Previous Topic: 3.3 Data Clustering AnalysisNext Topic: 3.3.2 Usage Guidelines


3.3.1 Functional Description


During the early 1970s, Domenico Ferrari introduced the
concept of workload characterization (FER72).  The basic
premise of the concept was that studies of computer systems
could be facilitated by the identification of a number of
"resource patterns" that could be used to statistically
represent a system's workload.  Since capacity planning and
performance management studies often encompass tens of
thousands of jobs or hundreds of thousands of transactions,
the ability to represent the workload by a limited number of
resource patterns can significantly simplify a study.
(Typical studies result in the identification of from 10 to
30 patterns.)

Ferrari identified these resource patterns, which he called
clusters, by visual inspection of two-dimensional scatter
plots.  For example, Ferrari reported studies where he
examined scatter plots of print lines and CPU seconds
representing the resource usage patterns of student jobs.
Unfortunately, the dependence on visual inspection limited
the technique to two or perhaps three dimensions, since
graphic representations become extremely complex for higher
dimensions.  Also, the technique depended upon the visual
skill of the interpreter, since some analysts could "see"
patterns better than others.  These problems limited the
applications of what was otherwise a valid concept.

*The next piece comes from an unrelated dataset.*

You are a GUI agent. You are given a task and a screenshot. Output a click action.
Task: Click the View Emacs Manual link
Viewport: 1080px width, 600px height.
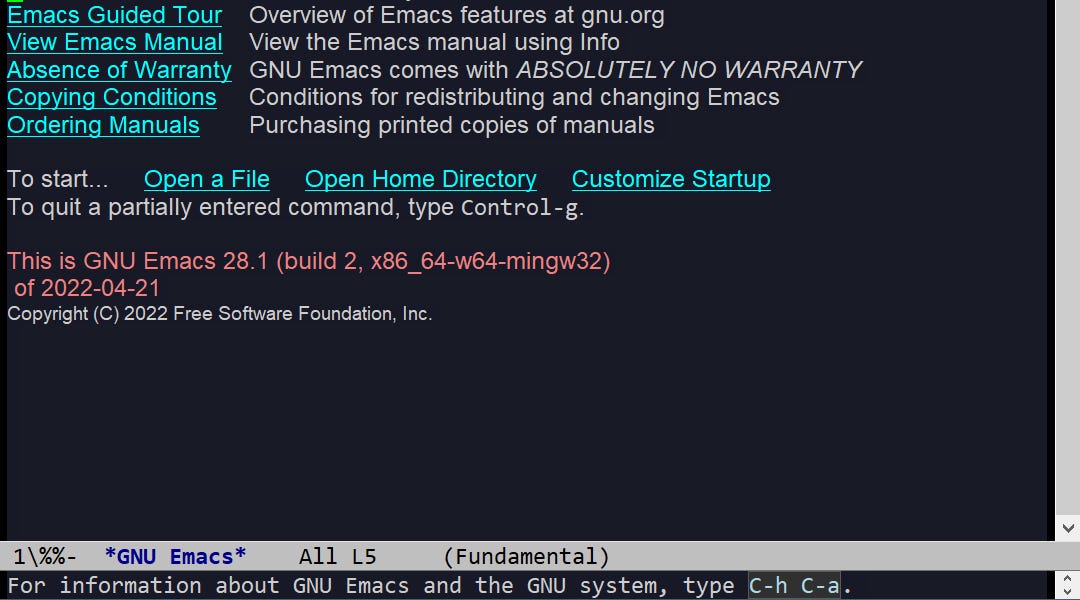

In 1976, however, two papers were published that detailed the
application of statistical pattern recognition (clustering)
techniques to the workload characterization problem.  They
allowed problems of higher dimensions to be solved and
eliminated the dependence on the analyst's interpretive skill
and judgment.  Agrawala and Mohr reported on their initial
studies of Univac workloads at the University of Maryland
(AGR76) and Artis reported on studies of IBM workloads at
Bell Laboratories (ART76).  Since that time, these and a
number of other authors have published numerous papers on the
subject in various publications, such as the Computer
Measurement Group (CMG) proceedings.

Data Clustering analysis tool allows you to apply
cluster-based techniques to the CA MICS database.  The
software can be applied to any of the unsummarized files that
are supported in the DETAIL timespan.  The program identifies
clusters (that is, similar patterns of activity) in the
workload using the SAS FASTCLUS procedure.

The use of clustering techniques introduces other statistical
issues.  Among these are scaling and the treatment of
outliers.  Improper scaling and failure to account for the
influence of abnormally large observations are the most
common reasons for invalid workload characterization studies.